Key Takeaways: Probability — The Foundation of Inference

One-Sentence Summary

Probability provides the mathematical language for quantifying uncertainty, using a small set of rules — complement, addition, and multiplication — that underpin every statistical inference, AI prediction, and data-driven decision that follows.

Core Concepts at a Glance

Concept Definition Why It Matters
Probability A number between 0 and 1 measuring how likely an event is to occur The foundation for all statistical inference
Three approaches Classical (equally likely outcomes), relative frequency (data-driven), subjective (expert judgment) Different situations call for different approaches; all follow the same rules
Law of large numbers As trials increase, observed proportions approach the true probability Why more data gives better estimates; why casinos always win long-term
Complement rule P(not A) = 1 − P(A) Turns hard "at least one" problems into easy "none" problems
Contingency tables Two-way tables showing frequencies for combinations of categorical variables The bridge from data to probability; the format for joint and marginal probabilities

The Three Approaches to Probability

Approach Formula / Method Best For Example
Classical $P(A) = \frac{\text{favorable outcomes}}{\text{total equally likely outcomes}}$ Games of chance, simple random processes Rolling dice, drawing cards
Relative Frequency $P(A) \approx \frac{\text{times A occurred}}{\text{total trials}}$ Situations with historical data Shooting percentages, defect rates
Subjective Expert assessment based on evidence and judgment One-time events, complex predictions Election forecasts, outbreak risk

Probability Rules Quick Reference

Rule 1: Boundaries

$$0 \leq P(A) \leq 1$$

  • P(A) = 0 means impossible
  • P(A) = 1 means certain

Rule 2: All Outcomes Sum to 1

$$\sum P(\text{all outcomes}) = 1$$

Rule 3: Complement

$$\boxed{P(\text{not } A) = 1 - P(A)}$$

When to use: When calculating "at least one" or "not A" is easier than calculating P(A) directly.

Rule 4: Addition Rule

Mutually exclusive events (no overlap): $$P(A \text{ or } B) = P(A) + P(B)$$

General (any events): $$\boxed{P(A \text{ or } B) = P(A) + P(B) - P(A \text{ and } B)}$$

When to use: Any time you need P(A or B).

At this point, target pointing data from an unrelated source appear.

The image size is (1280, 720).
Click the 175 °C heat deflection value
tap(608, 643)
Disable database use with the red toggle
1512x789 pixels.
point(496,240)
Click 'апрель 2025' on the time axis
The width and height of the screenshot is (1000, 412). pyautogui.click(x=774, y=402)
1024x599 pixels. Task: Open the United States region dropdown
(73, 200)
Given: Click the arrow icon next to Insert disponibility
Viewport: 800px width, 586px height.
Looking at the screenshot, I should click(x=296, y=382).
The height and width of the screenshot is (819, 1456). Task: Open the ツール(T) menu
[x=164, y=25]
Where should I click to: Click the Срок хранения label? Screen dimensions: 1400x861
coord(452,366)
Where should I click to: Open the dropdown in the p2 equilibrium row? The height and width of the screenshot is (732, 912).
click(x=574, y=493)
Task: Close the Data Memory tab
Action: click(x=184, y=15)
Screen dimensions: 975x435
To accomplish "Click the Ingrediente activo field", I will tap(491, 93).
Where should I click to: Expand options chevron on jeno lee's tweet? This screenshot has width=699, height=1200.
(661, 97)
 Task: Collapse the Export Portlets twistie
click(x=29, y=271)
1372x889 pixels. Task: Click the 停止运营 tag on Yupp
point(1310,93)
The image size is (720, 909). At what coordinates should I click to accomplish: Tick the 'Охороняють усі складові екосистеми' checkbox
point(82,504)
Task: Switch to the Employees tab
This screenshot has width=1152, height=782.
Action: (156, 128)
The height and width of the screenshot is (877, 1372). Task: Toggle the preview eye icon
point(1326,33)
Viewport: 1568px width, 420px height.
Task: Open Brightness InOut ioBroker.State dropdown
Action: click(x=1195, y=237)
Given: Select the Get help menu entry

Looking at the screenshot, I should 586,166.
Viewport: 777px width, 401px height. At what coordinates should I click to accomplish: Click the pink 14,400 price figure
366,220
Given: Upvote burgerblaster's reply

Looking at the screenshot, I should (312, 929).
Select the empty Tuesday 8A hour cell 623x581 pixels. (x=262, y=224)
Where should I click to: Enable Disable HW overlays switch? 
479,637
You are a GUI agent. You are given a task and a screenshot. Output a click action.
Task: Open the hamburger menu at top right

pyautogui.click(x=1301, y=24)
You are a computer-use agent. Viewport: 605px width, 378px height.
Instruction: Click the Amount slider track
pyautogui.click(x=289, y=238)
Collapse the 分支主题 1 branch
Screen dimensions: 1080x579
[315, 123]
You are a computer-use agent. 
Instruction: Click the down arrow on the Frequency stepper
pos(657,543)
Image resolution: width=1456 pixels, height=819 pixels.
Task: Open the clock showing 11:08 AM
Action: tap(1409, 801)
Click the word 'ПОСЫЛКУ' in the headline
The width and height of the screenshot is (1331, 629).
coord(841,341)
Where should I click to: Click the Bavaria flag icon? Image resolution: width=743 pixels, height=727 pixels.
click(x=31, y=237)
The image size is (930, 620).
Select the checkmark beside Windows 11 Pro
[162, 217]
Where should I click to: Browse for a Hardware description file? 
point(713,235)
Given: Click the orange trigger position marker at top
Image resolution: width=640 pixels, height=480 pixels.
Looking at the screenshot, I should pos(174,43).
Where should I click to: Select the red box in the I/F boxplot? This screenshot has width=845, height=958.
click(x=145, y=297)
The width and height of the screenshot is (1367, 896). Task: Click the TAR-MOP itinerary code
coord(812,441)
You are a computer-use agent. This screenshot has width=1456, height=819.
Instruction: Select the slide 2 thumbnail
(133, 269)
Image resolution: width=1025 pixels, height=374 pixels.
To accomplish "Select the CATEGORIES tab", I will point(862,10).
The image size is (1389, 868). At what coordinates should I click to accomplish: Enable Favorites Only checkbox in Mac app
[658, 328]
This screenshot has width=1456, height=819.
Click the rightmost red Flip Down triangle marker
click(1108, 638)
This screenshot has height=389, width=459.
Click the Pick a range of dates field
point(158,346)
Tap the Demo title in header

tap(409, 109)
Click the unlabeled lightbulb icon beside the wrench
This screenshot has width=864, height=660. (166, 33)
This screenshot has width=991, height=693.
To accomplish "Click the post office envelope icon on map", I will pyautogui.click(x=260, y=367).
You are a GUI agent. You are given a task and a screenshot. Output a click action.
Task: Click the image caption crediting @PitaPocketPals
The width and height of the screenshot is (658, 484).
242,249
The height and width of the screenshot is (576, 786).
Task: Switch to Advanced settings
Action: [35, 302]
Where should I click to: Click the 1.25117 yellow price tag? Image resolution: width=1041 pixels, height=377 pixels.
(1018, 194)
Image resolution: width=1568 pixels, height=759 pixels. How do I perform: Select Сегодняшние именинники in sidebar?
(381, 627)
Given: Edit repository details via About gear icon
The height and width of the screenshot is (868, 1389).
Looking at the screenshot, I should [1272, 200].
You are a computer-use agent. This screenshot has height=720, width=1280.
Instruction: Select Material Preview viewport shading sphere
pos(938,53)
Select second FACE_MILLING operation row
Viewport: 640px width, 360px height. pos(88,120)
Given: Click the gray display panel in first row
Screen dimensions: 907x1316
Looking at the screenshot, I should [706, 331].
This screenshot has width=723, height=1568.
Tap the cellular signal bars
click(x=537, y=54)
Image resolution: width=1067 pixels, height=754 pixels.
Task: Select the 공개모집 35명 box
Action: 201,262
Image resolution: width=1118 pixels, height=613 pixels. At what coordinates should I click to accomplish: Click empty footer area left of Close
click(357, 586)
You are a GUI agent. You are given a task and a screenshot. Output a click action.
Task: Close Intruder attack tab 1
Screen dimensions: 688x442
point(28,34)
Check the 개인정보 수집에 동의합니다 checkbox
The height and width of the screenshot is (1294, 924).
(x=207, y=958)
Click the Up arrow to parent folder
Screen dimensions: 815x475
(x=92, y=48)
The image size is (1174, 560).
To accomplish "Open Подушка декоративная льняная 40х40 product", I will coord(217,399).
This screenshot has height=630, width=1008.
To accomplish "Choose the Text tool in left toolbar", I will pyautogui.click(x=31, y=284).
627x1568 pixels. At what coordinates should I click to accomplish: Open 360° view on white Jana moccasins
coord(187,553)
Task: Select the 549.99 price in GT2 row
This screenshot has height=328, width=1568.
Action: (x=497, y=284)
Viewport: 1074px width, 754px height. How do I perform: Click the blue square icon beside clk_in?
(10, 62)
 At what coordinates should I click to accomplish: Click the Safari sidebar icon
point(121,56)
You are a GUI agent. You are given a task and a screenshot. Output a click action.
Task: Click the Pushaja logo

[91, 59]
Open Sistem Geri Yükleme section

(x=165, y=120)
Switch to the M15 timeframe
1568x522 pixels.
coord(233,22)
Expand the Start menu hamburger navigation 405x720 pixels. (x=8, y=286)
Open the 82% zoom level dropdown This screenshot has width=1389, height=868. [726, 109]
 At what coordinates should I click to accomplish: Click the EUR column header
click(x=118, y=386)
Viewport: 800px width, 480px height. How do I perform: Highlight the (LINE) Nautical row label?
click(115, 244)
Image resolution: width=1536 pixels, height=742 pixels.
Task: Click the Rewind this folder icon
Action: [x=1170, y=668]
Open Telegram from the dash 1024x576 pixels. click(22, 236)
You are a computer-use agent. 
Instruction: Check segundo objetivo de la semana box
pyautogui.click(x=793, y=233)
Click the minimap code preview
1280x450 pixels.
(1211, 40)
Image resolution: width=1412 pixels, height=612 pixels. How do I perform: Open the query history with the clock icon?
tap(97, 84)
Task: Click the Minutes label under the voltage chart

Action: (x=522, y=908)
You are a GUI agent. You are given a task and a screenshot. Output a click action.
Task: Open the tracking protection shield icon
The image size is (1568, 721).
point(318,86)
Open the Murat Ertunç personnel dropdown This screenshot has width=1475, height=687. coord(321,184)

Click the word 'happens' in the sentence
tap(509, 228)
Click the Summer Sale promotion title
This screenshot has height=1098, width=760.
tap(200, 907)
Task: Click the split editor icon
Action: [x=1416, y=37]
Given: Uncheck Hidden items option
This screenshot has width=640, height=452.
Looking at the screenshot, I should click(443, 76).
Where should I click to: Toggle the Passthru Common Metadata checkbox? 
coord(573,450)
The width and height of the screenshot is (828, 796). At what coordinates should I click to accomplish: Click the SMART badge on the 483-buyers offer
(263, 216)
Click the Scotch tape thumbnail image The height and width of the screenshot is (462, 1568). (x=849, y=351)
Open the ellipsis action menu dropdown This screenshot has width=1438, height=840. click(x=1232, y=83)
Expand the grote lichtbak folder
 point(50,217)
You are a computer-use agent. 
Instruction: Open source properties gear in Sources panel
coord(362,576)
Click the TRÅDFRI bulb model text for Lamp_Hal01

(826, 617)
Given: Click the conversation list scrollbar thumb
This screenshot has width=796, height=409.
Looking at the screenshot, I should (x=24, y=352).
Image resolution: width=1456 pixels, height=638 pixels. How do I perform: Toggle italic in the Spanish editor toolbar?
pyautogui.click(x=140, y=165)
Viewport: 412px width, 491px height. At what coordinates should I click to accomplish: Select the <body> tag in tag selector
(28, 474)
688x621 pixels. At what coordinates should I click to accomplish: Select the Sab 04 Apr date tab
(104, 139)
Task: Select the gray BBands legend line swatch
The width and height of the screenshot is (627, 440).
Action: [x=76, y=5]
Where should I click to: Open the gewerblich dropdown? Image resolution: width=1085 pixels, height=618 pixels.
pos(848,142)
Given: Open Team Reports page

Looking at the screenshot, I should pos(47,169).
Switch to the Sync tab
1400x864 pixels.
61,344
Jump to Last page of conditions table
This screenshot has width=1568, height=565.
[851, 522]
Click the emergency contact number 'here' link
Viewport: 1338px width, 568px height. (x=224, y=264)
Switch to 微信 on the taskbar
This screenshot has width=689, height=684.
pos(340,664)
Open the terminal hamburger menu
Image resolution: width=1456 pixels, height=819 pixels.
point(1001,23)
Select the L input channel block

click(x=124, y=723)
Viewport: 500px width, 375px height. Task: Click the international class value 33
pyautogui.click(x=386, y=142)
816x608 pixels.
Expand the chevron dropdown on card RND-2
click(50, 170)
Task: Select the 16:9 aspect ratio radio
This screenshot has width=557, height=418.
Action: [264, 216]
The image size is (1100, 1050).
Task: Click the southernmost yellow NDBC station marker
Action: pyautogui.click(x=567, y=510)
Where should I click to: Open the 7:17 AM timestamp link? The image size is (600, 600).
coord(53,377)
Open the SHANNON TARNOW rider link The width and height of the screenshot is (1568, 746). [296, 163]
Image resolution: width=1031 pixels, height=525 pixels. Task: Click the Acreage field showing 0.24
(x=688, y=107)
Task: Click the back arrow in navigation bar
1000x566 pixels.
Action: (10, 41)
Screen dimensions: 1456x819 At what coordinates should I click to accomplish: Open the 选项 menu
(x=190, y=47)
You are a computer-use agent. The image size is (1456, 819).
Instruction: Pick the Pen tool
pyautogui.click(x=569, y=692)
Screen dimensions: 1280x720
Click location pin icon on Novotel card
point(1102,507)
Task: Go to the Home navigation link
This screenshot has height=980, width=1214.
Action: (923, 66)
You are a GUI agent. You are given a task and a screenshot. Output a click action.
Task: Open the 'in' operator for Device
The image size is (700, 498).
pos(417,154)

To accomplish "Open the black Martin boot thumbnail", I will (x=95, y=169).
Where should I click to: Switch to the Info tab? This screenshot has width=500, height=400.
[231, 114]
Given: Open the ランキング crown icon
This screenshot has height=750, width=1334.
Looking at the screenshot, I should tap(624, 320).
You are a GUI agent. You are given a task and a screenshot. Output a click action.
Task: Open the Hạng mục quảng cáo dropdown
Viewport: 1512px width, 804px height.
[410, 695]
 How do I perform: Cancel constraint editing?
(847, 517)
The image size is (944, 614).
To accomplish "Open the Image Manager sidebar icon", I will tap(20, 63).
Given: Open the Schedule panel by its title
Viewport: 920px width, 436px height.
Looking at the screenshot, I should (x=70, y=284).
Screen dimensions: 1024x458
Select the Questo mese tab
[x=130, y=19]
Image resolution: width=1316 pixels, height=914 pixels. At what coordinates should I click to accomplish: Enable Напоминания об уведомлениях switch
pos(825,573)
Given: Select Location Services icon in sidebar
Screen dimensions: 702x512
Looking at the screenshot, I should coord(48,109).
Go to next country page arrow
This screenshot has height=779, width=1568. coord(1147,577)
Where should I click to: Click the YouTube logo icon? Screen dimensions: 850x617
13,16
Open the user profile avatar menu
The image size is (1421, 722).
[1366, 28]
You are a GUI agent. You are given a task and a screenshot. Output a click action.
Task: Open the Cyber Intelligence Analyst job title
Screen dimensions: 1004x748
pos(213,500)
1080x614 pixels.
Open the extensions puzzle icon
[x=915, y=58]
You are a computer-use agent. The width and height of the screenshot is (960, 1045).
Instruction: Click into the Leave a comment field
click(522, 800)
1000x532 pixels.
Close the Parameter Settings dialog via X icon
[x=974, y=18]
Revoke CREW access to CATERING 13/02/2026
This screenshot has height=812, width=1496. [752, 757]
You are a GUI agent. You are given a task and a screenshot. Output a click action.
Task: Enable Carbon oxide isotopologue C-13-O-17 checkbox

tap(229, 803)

Always subtract the overlap unless you know the events are mutually exclusive.

Rule 5: Multiplication Rule (Independent Events)

$$\boxed{P(A \text{ and } B) = P(A) \times P(B)}$$

When to use: When events are independent (one doesn't affect the other). Always verify independence before using this rule.

Decision Guide: Which Rule Do I Need?

What probability are you calculating?
│
├── P(not A)?
│   └── COMPLEMENT RULE: P(not A) = 1 − P(A)
│
├── P(A OR B)?
│   ├── Are A and B mutually exclusive?
│   │   ├── YES → P(A or B) = P(A) + P(B)
│   │   └── NO  → P(A or B) = P(A) + P(B) − P(A and B)
│   └── TIP: If you have a contingency table, count directly
│       and divide by the grand total to verify
│
├── P(A AND B)?
│   ├── Are A and B independent?
│   │   ├── YES → P(A and B) = P(A) × P(B)
│   │   └── NO  → Need conditional probability (Ch. 9)
│   └── TIP: In a contingency table, this is cell ÷ grand total
│
└── P(at least one)?
    └── COMPLEMENT TRICK:
        P(at least one) = 1 − P(none)
        Often combine with multiplication rule for P(none)

Key Distinctions

Mutually Exclusive vs. Independent

Mutually Exclusive Independent
Meaning A and B CANNOT both happen Knowing A doesn't change P(B)
P(A and B) = 0 = P(A) × P(B)
Asks "Can these co-occur?" "Do these influence each other?"
If both have P > 0 They CANNOT be independent They might or might not be mutually exclusive
Example Rolling 2 and 5 on one die Rolling a 2 on one die, flipping heads on a coin

Critical point: Mutually exclusive events (with non-zero probability) are ALWAYS dependent. Knowing A happened tells you B didn't — that's information, which means dependence.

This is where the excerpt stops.